Material to process »
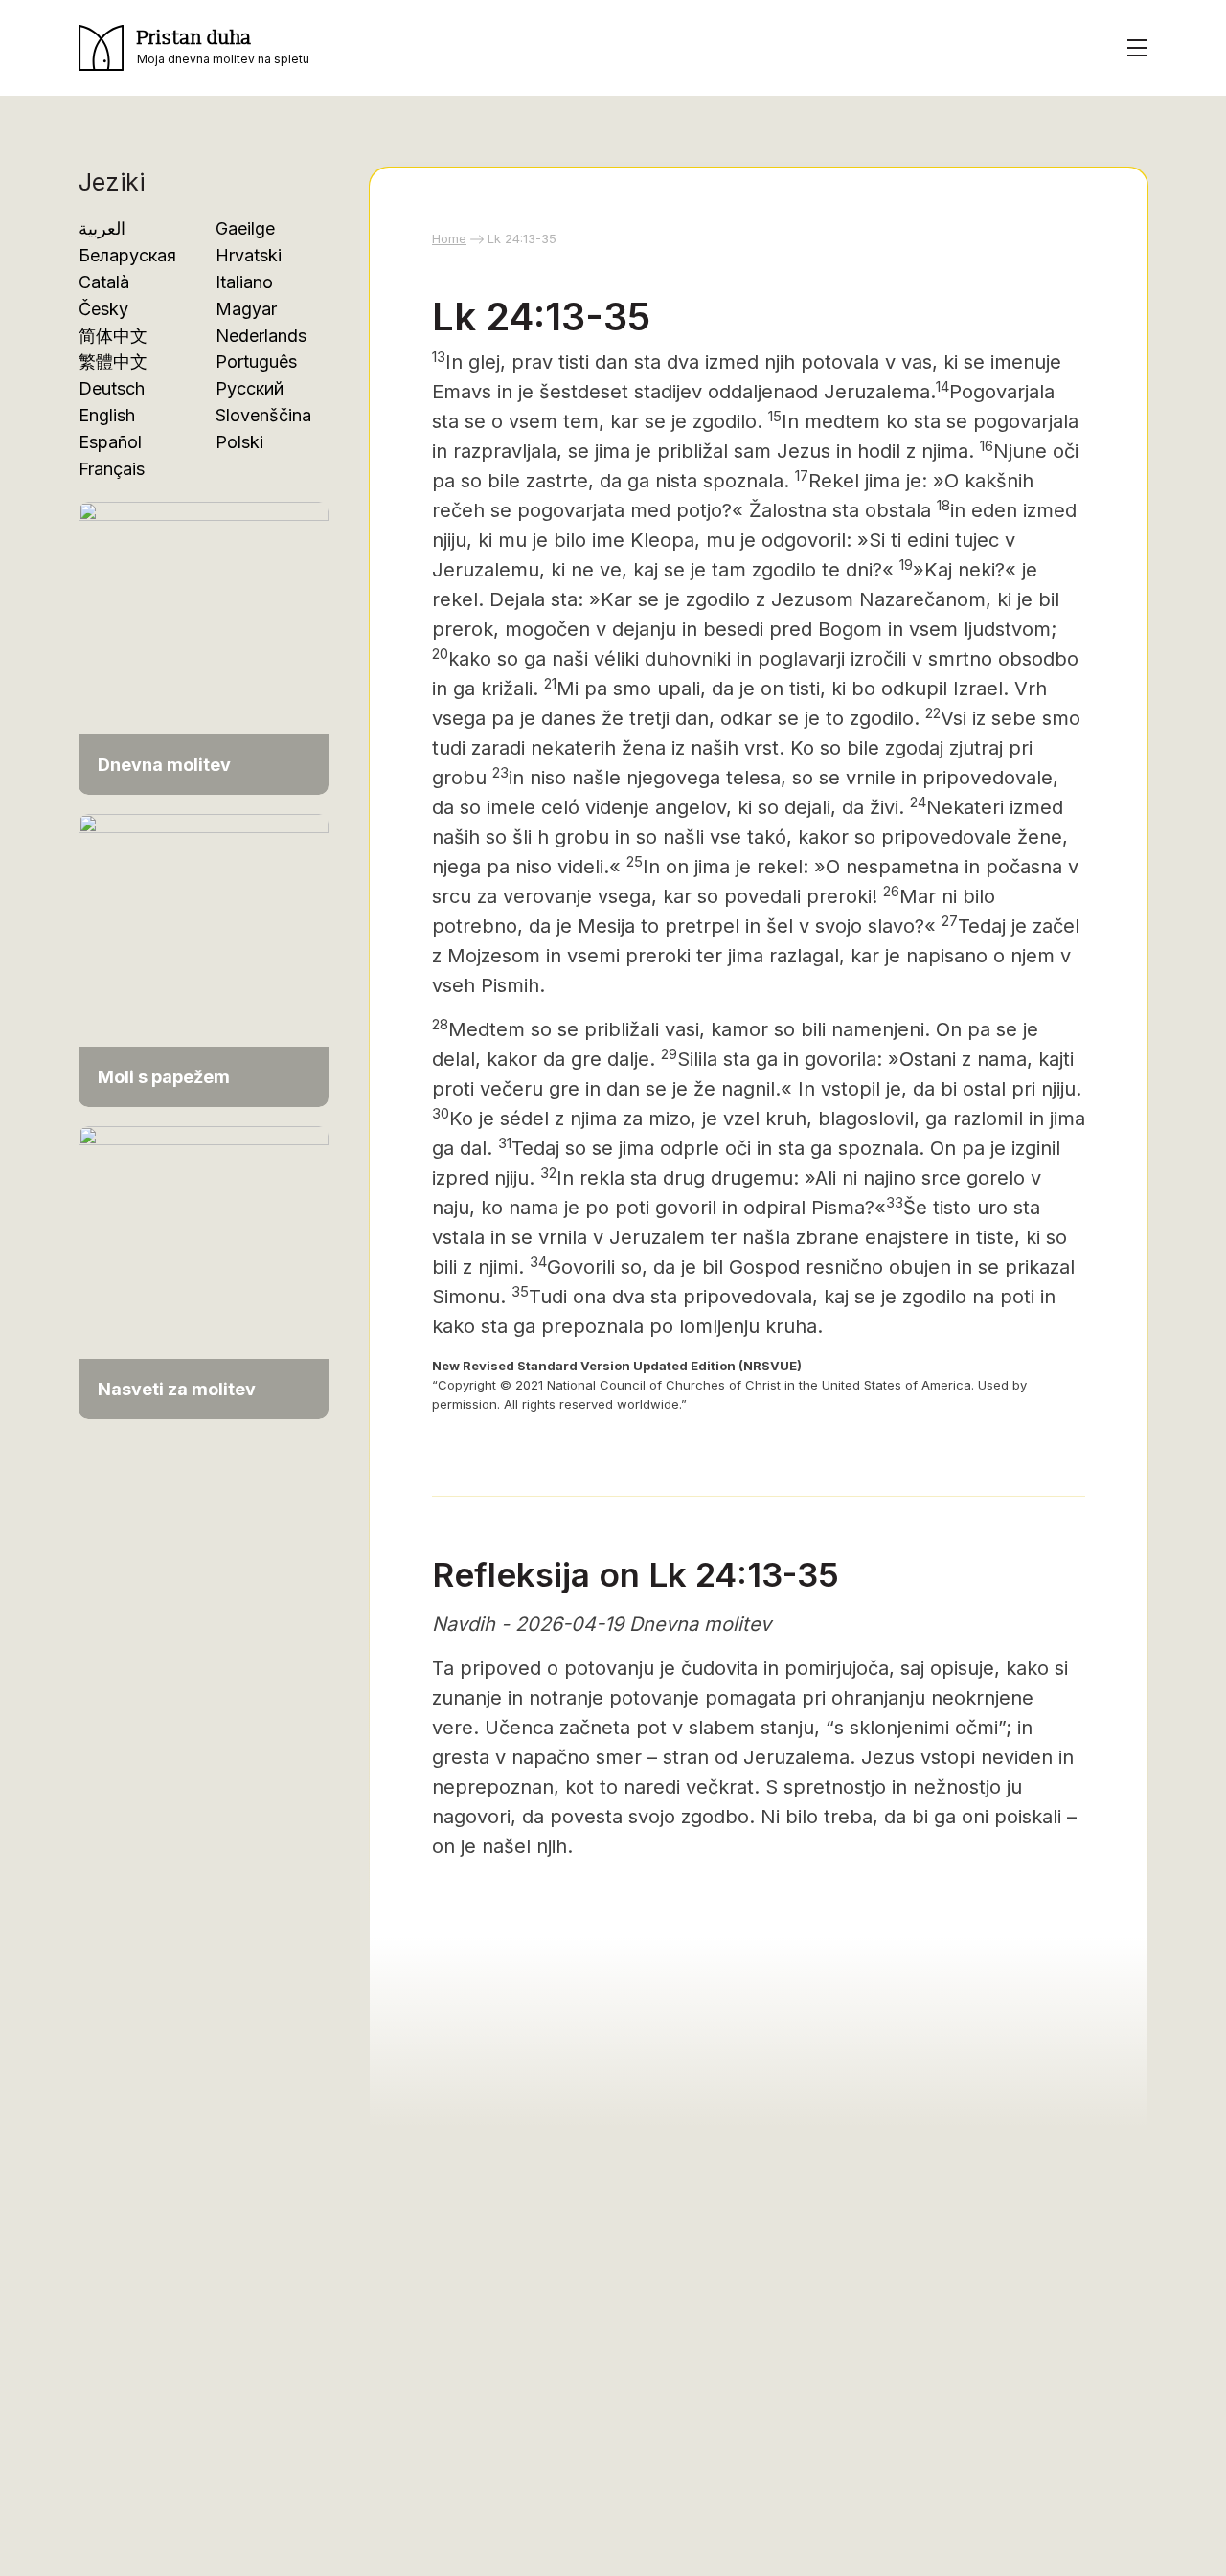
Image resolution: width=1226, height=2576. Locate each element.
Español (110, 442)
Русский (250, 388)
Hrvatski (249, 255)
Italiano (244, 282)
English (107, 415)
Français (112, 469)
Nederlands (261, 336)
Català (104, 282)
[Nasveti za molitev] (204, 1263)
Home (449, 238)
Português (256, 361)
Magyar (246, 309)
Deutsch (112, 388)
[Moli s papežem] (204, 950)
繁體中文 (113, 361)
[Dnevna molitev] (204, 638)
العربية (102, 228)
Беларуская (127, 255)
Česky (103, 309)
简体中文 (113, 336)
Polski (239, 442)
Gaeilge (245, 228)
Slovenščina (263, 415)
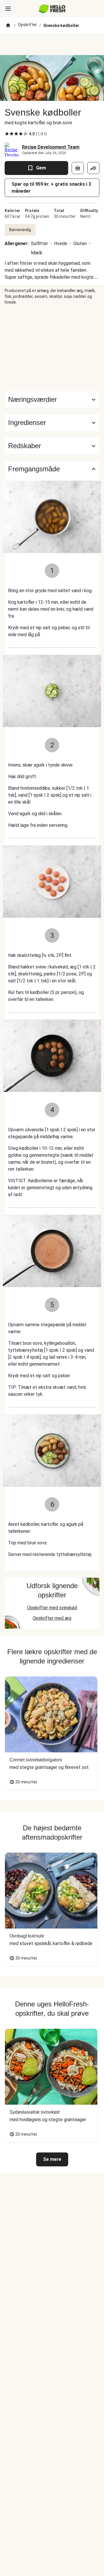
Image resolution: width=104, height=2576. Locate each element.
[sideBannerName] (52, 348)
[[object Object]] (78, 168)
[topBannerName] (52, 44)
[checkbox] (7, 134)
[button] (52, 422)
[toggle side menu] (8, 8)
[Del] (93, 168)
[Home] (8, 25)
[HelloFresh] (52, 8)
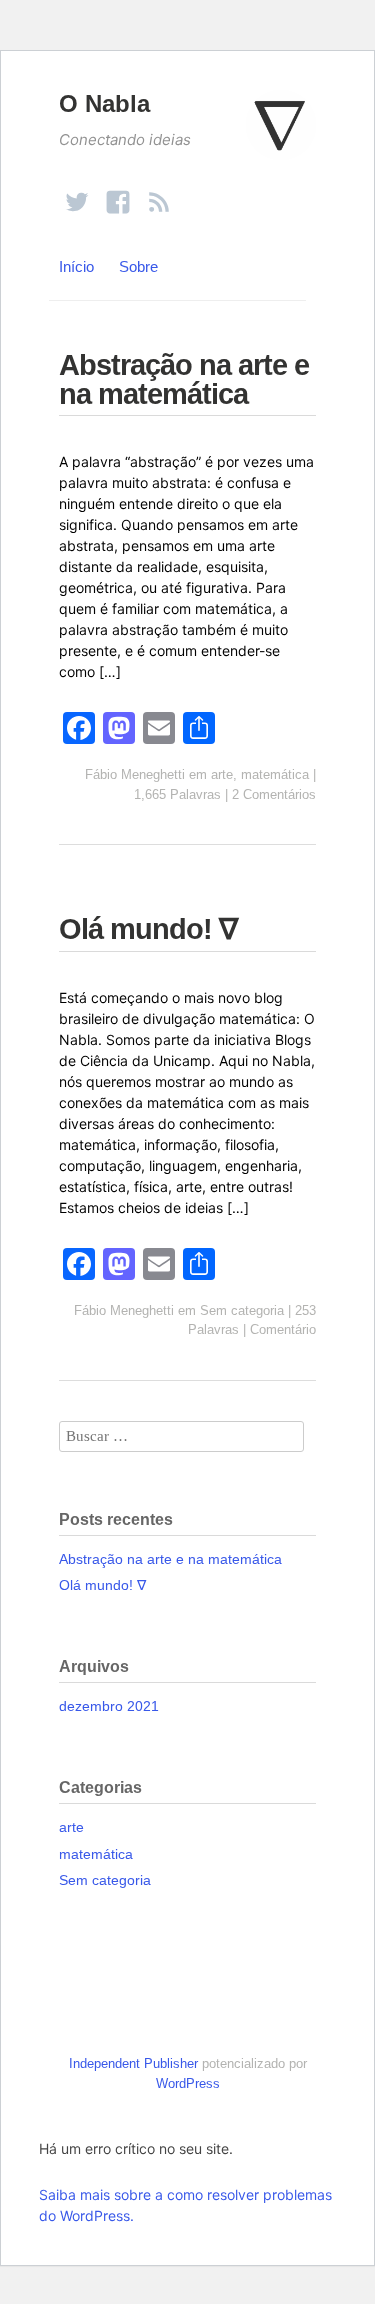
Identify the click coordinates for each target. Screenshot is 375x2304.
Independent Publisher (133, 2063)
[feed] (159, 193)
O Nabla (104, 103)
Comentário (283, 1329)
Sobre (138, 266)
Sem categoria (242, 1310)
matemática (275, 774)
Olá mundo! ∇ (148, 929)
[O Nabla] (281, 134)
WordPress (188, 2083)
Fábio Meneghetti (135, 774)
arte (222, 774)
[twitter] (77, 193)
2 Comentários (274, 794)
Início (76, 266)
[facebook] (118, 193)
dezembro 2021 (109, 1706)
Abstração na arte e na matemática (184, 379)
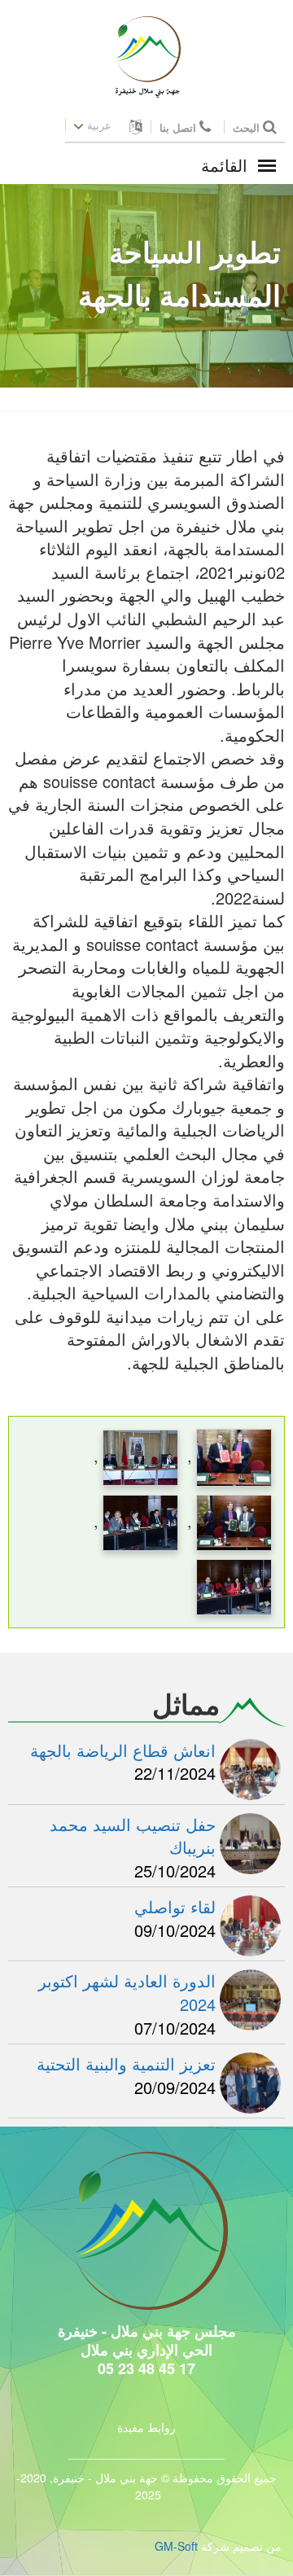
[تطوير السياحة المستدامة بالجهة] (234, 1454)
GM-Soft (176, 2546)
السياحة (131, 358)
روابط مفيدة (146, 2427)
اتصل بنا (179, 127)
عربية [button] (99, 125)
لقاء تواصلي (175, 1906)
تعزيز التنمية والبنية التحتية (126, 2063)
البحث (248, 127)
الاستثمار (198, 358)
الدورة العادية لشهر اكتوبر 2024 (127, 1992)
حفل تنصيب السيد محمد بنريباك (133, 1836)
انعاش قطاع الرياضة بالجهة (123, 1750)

Task objective » What belongs in the answer is each line of the listing that contains the word "resolution".

Response area »
Image resolution: width=1226, height=2576. Locate each element.
Image resolution: width=104, height=2576. Locate each element.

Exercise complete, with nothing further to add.